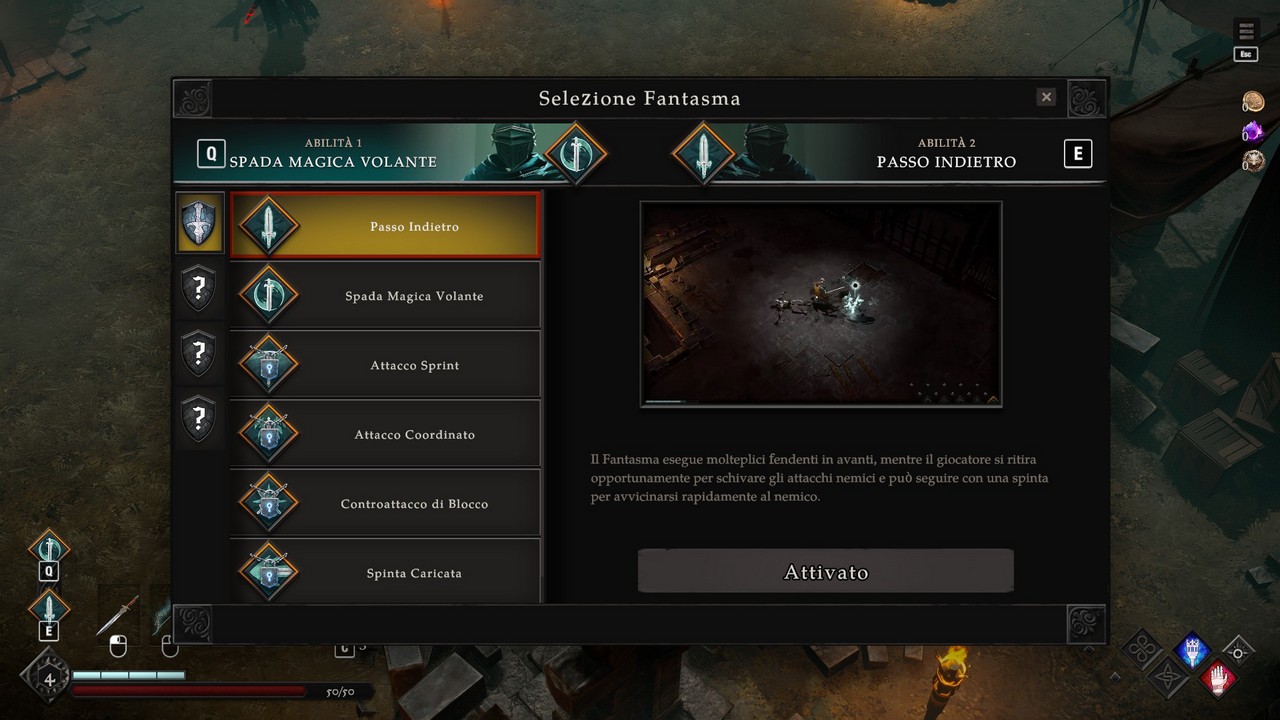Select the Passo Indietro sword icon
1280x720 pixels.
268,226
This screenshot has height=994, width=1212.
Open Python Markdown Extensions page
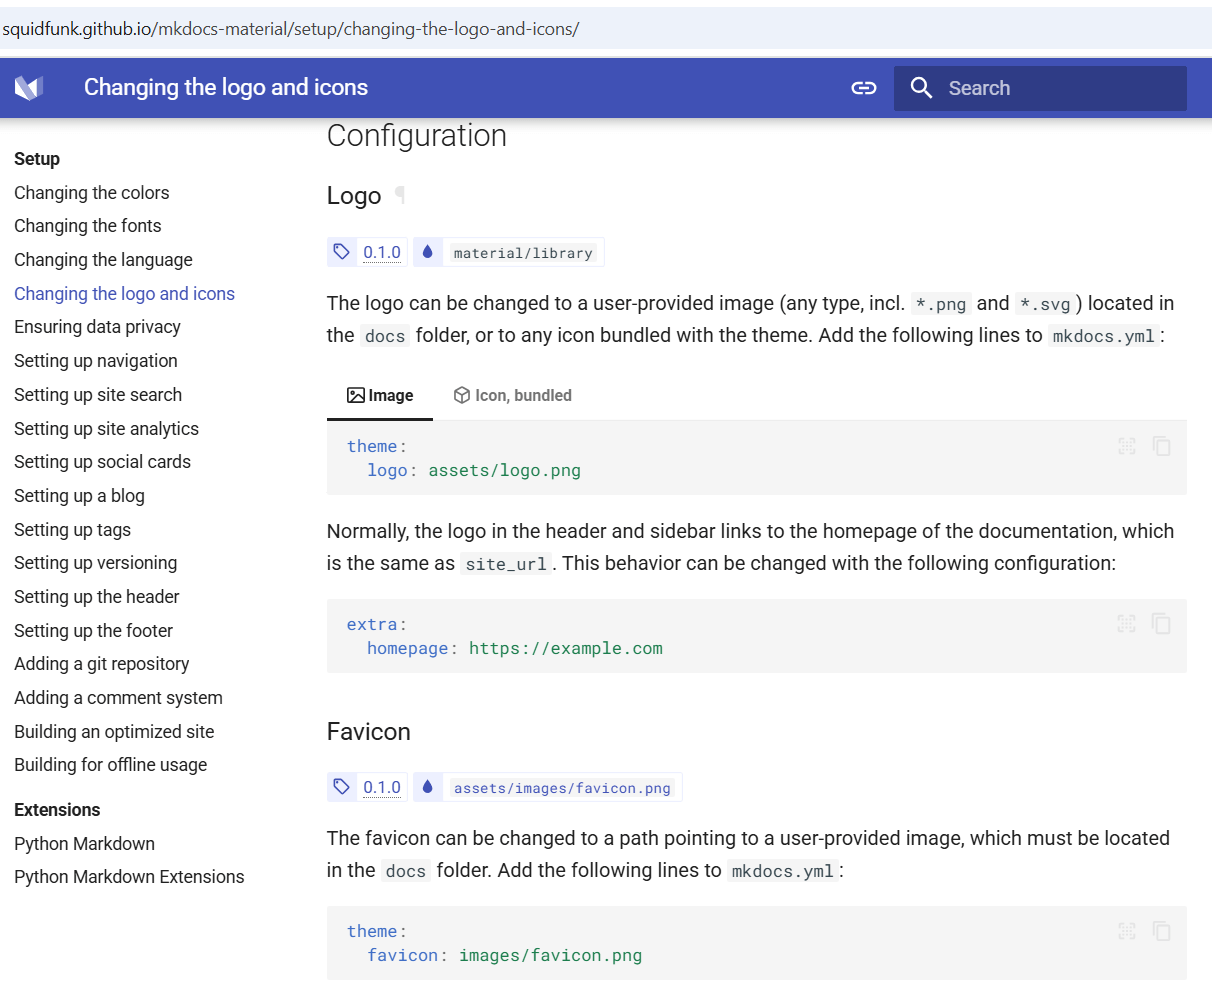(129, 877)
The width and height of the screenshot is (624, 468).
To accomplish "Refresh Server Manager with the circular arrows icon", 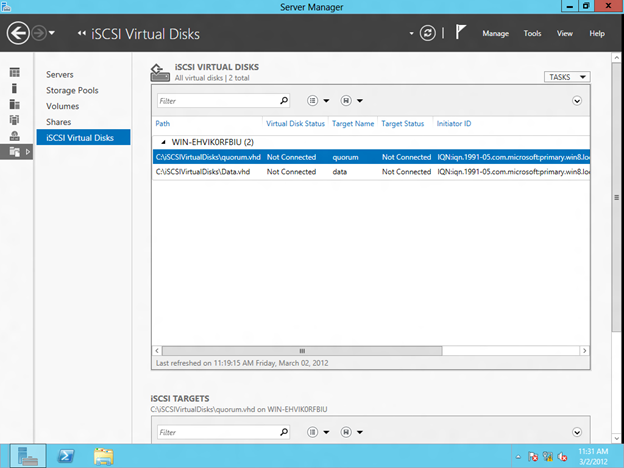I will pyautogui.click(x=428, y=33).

---

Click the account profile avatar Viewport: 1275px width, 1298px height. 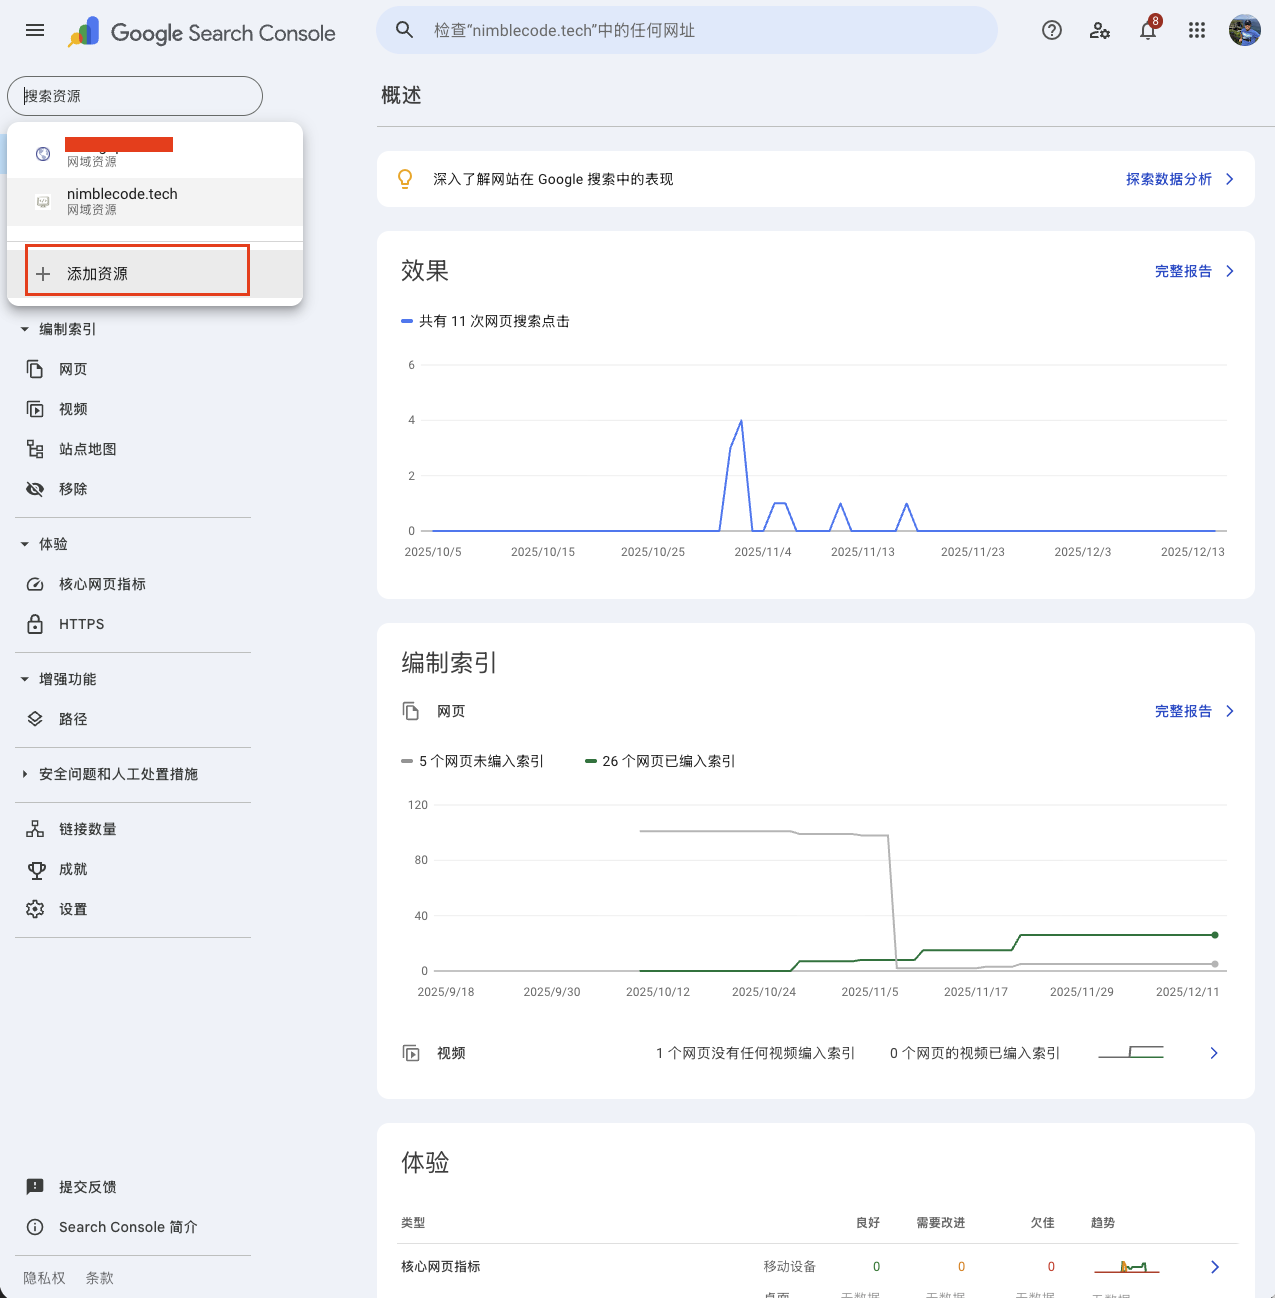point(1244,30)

**AIM OF THE TASK:** Please state how many lines in the listing above hold the string "screenshot", and nothing more.

**RESPONSE FOR THIS EXERCISE:** 2